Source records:
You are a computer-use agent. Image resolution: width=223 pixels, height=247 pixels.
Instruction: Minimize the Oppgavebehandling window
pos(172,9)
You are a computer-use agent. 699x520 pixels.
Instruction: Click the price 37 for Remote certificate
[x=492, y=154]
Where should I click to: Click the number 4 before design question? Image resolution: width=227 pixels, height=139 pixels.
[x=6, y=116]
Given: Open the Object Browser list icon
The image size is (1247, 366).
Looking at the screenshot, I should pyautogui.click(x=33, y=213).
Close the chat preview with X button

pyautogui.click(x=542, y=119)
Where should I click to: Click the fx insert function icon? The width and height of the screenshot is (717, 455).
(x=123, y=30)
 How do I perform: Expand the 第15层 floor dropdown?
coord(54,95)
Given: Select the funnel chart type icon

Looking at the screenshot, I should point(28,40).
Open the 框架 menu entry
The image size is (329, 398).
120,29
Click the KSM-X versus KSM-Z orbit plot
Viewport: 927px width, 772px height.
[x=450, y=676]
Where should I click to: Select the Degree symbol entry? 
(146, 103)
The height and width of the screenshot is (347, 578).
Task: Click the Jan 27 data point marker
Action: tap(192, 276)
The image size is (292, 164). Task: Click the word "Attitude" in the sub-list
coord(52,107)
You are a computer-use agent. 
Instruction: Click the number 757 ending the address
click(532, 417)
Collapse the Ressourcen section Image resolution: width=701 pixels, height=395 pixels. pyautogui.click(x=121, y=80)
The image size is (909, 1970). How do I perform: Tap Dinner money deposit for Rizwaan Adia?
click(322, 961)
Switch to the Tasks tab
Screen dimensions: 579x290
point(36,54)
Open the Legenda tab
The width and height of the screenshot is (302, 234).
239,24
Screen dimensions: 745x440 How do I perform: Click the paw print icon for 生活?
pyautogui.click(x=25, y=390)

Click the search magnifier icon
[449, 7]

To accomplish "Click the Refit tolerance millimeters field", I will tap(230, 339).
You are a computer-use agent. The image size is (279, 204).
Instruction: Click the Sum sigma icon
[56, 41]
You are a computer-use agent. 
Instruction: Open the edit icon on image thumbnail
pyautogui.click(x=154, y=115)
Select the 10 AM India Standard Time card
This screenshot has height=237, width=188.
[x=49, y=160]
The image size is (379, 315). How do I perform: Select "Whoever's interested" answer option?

▶ **YOUR OBJECTIVE**: Put the rows into a numbered list, starting with the line that contains "Where should I click to: Select" and going on through the line that contains "click(532, 417)", with both of those lines included and any blank lines left out.

▶ **WORKED ANSWER**:
1. Where should I click to: Select the Degree symbol entry? 
2. (146, 103)
3. The height and width of the screenshot is (347, 578).
4. Task: Click the Jan 27 data point marker
5. Action: tap(192, 276)
6. The image size is (292, 164). Task: Click the word "Attitude" in the sub-list
7. coord(52,107)
8. You are a computer-use agent. 
9. Instruction: Click the number 757 ending the address
10. click(532, 417)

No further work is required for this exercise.